The aim of this project is to build a robust multimodal RAG pipeline that can ingest documents (like PDFs), process text and images, store document embeddings in a vector database, and answer queries by retrieving relevant information. This setup is particularly useful for applications such as analyzing annual reports, extracting financial statements, or summarizing technical papers. By integrating various libraries and tools, we combine the power of language models with document conversion and vector search to create a comprehensive end-to-end solution.
The pipeline uses several key libraries and tools:
Also read: A Comprehensive Guide to Building Multimodal RAG Systems
We are building multimodal rag: This approach improves contextual understanding, accuracy, and relevance, especially in fields like healthcare, research, and media analysis. By leveraging cross-modal embeddings, hybrid retrieval strategies, and vision-language models, multimodal RAG systems can provide richer and more insightful responses. The key challenge lies in efficiently integrating and retrieving multimodal data while maintaining coherence and scalability. As AI progresses, developing optimized architectures and retrieval strategies will be crucial for unlocking the full potential of multimodal intelligence.
First, we install the colab-xterm extension to bring a terminal environment directly into Colab. This allows us to run system commands, install packages, and manage our session more flexibly.
!pip install colab-xterm # Install colab-xterm
%load_ext colabxterm # Load the xterm extension
%xterm # Launch an xterm terminal session in Colab
This terminal support is especially useful for installing additional dependencies or managing background processes.

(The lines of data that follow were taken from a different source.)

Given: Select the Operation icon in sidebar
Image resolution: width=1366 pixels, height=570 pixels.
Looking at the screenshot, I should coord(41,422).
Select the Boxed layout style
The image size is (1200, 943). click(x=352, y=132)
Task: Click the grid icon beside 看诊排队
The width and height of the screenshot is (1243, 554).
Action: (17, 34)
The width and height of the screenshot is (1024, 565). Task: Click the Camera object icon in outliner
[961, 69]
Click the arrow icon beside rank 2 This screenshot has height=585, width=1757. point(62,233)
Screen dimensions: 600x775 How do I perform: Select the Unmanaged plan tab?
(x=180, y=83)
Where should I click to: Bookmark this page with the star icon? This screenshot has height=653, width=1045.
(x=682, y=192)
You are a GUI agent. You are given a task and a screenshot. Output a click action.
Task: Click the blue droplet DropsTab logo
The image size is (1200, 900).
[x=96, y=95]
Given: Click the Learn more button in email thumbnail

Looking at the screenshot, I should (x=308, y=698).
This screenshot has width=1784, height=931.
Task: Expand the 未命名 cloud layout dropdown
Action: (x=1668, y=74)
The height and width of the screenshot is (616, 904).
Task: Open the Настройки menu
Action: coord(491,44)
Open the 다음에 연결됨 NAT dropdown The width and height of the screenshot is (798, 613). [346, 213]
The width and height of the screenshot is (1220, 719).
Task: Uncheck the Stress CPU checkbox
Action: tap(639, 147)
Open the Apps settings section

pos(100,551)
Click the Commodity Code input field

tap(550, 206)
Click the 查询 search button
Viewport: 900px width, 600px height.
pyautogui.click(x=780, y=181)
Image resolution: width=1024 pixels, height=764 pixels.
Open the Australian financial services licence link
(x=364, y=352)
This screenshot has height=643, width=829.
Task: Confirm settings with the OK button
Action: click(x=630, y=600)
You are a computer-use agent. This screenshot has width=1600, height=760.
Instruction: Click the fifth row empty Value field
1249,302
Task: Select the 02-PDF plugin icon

We pull specific Ollama models into our environment using simple shell commands. For example:
!ollama pull gemma3:4b
!ollama pull llama3.2
!ollama list
These commands ensure that we have the necessary language and vision models available, such as the powerful Gemma 3 model, which is central to our multimodal processing.
The next step involves installing a host of packages required for our pipeline. This includes libraries for deep learning, text processing, and document handling:
! pip install transformers pillow langchain_community langchain_huggingface langchain_milvus docling langchain_ollama
By installing these packages, we prepare the environment for everything from document conversion to retrieval-augmented generation.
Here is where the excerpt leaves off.